* START Document extract *

Using In-Memory Databases, Anyone?



  • I have been listening to the Datanauts podcast quite a bit lately. One of the most interesting episodes was on on in-memory databases (http://packetpushers.net/podcast/podcasts/datanauts-085-understanding-memory-databases/). They specifically talked about Apache Geode on the show, mentioning that a 110 second transaction on an in-memory database was the equivalent to 115 days on spinning disk and 10 hours on SSDs.

    I have a few questions:

    • Has anyone seen this used in the wild?

    • Are the techniques for running databases in memory that Geode uses similar to those that SQL Server utilizes for tables you can select to run in memory? I have never had the license to turn on that specific SQL feature but always wondered about it.

    • They actually point out in the podcast that they had the best success with in-memory databases on local storage or SAN (NAS not a good choice) and that ethernet was the networking avenue of choice.

    I would love to hear anyone's thoughts on this topic because I find it fascinating.



  • @networknerd currently all sql dbs do in memory cache AFAIK therefore if your dataset is not really sparse you should be served well



  • @networknerd said in Using In-Memory Databases, Anyone?:

    • They actually point out in the podcast that they had the best success with in-memory databases on local storage or SAN (NAS not a good choice) and that ethernet was the networking avenue of choice.

    Not sure what this means... not that I know about this, but, if its in memory, its in... memory, right? So, what does it have to do with local storage, SAN, or NAS? 😕

    Anyway, other databases load what is used frequently in to memory so its quick to access. Its why lots of places would build an SQL server with a ton of RAM - so that SQL can put what is used often in to RAM (fast) and keep it available... right?

* END Document extract *
* START Data extract *

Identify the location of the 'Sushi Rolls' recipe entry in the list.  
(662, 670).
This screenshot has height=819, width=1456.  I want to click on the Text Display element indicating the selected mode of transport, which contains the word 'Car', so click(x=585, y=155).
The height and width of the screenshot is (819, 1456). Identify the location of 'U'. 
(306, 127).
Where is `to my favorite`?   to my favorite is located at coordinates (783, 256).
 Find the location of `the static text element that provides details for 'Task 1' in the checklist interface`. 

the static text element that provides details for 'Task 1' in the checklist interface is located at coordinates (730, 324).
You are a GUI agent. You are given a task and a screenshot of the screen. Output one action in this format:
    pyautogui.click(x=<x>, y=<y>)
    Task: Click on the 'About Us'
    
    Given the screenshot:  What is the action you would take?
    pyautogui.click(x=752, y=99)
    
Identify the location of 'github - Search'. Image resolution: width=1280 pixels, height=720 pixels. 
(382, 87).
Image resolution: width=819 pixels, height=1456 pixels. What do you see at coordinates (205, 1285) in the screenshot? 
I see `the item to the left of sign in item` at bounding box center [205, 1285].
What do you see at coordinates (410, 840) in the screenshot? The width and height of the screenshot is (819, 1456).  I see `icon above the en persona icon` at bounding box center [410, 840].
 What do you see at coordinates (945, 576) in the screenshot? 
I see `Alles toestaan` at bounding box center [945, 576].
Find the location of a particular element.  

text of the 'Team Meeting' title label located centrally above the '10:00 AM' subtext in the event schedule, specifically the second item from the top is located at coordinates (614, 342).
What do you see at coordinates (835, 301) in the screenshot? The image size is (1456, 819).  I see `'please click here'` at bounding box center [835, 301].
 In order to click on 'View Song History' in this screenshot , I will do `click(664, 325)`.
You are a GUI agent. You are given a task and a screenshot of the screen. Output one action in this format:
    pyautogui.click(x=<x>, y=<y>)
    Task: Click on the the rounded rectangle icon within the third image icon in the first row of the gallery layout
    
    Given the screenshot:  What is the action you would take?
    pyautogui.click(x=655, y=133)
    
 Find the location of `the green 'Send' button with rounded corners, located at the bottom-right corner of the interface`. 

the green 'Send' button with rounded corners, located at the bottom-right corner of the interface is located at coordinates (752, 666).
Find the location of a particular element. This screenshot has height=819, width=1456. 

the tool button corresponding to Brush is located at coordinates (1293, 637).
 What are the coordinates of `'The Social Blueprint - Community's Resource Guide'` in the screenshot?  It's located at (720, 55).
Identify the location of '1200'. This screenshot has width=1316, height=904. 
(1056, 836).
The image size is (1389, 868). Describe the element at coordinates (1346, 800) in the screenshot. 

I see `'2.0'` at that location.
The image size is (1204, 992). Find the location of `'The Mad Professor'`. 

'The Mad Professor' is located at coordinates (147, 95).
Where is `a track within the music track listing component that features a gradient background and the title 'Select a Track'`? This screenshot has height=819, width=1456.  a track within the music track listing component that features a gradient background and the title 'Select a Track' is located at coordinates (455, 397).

* END Data extract *

- [What you need to do]:
#1 Answer these questions about the forum thread on in-memory databases:
(a) Which in-memory database was specifically talked about on the podcast?
(b) According to the podcast, a 110 second transaction on an in-memory database was equivalent to how long on SSDs?
(c) In the last reply, why would lots of places build an SQL server with a ton of RAM?
#2 Reproduce the forum thread on in-memory databases word for word, everything from "Not sure what" down to "it available... right?".

- [Solutions in order]:
#1
(a) Apache Geode.
(b) 10 hours.
(c) So that SQL can put what is used often into RAM, where it is fast, and keep it available.

#2
Not sure what this means... not that I know about this, but, if its in memory, its in... memory, right? So, what does it have to do with local storage, SAN, or NAS? 😕

    Anyway, other databases load what is used frequently in to memory so its quick to access. Its why lots of places would build an SQL server with a ton of RAM - so that SQL can put what is used often in to RAM (fast) and keep it available... right?